- [INFORMATION SUPPLIED]:
--------
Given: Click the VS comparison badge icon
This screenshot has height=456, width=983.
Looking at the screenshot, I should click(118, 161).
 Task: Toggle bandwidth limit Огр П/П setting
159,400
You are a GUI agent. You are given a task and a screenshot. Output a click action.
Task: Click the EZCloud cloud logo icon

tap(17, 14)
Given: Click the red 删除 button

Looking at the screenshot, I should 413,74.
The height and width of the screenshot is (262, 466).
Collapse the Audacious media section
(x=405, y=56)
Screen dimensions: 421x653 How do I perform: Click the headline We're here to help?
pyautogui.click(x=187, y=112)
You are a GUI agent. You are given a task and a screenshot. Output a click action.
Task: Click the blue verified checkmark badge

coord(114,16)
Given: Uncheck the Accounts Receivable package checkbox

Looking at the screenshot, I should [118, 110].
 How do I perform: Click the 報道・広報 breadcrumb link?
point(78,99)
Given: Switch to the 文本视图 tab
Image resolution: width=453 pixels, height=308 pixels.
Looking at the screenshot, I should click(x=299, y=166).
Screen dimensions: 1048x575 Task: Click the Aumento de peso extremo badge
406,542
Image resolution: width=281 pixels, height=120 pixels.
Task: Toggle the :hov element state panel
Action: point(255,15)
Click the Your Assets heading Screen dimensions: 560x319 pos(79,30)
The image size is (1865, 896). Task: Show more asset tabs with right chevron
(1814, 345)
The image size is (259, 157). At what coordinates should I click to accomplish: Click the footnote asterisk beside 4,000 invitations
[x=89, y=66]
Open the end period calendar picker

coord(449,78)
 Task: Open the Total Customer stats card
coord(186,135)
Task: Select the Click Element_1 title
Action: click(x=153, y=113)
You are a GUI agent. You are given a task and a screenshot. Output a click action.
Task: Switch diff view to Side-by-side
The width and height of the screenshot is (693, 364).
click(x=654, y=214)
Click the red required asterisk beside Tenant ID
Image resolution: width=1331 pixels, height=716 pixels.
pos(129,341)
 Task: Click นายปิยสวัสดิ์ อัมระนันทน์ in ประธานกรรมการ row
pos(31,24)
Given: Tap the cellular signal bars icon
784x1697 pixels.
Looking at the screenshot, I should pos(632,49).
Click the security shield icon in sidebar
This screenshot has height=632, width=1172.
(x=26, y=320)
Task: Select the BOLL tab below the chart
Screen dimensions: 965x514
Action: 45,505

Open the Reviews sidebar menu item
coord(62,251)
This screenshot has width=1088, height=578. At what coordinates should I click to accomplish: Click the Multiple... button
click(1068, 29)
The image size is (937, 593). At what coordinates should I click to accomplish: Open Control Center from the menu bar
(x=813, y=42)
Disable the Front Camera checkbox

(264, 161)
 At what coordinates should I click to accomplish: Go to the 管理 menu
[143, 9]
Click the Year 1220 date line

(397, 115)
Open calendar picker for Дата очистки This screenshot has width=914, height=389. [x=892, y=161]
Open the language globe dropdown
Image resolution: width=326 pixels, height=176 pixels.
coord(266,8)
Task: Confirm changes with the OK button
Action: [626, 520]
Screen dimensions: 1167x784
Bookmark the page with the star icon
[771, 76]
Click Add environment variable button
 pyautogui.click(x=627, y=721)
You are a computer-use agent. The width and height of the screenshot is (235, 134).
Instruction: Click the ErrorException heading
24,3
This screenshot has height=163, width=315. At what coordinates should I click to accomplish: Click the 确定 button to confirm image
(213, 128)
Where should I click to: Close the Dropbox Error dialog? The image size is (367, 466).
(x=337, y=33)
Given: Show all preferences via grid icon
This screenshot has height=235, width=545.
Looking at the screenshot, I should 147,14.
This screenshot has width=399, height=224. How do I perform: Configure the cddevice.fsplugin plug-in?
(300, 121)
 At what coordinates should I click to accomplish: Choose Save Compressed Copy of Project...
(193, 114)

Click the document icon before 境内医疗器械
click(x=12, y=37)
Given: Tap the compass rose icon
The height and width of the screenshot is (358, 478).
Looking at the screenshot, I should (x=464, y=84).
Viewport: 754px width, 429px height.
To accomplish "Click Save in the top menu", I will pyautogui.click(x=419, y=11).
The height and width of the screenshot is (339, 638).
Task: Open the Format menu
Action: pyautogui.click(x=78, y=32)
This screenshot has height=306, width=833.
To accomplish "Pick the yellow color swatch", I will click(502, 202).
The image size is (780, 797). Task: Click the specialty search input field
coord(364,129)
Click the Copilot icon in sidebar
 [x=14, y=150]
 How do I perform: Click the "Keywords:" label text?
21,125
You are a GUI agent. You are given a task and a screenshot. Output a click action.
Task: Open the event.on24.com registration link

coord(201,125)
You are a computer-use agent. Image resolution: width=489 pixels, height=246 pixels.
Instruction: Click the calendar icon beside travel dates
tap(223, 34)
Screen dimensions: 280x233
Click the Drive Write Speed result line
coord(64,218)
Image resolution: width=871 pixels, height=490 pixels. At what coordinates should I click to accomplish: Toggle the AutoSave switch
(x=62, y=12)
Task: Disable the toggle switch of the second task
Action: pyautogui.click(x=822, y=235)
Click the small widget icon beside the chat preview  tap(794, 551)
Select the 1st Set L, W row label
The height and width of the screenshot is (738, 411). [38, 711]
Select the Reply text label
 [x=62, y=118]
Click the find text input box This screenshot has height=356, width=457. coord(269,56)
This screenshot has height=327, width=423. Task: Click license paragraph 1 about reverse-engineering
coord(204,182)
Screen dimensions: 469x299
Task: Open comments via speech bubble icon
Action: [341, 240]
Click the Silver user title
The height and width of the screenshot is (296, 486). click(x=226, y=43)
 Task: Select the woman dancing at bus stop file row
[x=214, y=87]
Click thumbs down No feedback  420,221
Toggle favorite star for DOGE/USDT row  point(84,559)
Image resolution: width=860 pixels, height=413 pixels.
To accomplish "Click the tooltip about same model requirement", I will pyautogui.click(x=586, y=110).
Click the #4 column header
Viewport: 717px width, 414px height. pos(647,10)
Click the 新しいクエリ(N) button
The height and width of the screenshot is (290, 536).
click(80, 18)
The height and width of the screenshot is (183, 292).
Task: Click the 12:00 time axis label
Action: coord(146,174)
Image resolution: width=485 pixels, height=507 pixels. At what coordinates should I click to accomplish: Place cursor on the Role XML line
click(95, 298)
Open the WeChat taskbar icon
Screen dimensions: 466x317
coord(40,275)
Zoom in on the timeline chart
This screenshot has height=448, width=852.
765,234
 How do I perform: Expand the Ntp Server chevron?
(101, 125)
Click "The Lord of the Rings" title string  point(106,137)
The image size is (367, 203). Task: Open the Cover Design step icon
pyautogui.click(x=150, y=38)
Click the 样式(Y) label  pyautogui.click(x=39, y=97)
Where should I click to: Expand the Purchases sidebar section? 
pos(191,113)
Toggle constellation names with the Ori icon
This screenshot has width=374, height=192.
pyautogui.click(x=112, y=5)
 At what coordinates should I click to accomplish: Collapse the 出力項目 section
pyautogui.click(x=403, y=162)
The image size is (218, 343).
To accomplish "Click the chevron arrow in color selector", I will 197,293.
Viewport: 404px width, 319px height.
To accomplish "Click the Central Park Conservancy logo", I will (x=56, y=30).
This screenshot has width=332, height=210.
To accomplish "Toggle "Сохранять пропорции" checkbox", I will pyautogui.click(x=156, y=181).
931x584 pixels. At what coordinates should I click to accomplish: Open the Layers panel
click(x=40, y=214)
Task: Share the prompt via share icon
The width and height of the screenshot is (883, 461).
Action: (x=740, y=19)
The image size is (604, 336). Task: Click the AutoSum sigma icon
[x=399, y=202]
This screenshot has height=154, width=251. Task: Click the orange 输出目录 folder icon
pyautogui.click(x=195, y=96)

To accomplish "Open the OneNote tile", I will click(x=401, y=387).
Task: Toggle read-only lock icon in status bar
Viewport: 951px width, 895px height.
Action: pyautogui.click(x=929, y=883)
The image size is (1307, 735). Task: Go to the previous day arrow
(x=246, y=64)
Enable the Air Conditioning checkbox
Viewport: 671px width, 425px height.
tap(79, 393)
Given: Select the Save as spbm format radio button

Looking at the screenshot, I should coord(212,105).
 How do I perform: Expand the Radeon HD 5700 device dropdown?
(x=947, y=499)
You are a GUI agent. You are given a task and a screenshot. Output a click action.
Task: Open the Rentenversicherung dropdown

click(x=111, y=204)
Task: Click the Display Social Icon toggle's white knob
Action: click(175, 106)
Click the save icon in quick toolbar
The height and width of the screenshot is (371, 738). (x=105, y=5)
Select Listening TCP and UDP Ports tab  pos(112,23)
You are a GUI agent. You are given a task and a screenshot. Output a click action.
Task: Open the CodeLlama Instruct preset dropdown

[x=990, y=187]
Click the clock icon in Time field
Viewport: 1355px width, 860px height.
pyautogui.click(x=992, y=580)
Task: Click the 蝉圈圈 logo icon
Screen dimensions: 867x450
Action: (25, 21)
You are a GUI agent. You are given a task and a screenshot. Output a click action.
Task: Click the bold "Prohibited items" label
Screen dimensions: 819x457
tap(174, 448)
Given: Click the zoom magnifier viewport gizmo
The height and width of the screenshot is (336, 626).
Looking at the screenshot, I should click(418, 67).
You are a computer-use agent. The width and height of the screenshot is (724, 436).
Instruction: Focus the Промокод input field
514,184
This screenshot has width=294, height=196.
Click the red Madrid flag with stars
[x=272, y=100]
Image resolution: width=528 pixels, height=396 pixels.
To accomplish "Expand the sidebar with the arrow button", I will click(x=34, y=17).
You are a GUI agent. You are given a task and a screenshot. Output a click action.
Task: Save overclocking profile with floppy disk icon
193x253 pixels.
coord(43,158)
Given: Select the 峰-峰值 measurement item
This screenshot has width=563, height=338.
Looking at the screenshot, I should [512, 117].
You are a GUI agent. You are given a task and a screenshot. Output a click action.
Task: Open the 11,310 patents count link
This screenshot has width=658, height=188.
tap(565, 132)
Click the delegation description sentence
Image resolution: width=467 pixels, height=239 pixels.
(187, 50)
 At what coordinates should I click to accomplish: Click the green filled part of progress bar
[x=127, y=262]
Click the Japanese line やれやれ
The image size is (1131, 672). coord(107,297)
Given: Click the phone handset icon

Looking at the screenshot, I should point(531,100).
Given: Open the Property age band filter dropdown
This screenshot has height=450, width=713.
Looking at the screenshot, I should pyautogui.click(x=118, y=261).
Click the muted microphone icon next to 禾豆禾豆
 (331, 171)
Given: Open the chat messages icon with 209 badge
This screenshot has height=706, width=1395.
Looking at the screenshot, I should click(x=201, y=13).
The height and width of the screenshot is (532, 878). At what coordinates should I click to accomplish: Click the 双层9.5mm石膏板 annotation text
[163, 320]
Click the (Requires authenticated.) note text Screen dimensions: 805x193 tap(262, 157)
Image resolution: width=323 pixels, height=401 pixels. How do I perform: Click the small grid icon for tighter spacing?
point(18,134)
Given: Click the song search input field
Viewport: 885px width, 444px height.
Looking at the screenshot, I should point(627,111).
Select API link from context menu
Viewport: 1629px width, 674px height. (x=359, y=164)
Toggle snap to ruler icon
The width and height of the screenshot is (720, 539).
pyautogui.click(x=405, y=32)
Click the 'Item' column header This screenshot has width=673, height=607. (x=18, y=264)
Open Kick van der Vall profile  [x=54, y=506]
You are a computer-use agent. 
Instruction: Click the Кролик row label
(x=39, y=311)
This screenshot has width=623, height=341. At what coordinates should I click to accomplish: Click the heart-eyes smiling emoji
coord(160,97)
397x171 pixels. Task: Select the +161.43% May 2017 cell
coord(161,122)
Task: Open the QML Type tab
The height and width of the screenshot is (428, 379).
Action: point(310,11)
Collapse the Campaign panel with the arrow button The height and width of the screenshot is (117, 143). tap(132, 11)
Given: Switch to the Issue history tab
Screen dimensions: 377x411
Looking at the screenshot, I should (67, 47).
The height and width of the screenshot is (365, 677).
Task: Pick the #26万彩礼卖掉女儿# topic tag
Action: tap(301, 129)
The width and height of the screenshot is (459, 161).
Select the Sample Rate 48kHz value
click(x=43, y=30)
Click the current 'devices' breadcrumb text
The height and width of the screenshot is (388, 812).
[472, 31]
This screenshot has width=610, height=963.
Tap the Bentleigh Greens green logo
--------
- [TASK TO CARRY OUT]: Find how many lines in the records contain the string "chart", then give the number alone.

- [WORKED SOLUTION]: 2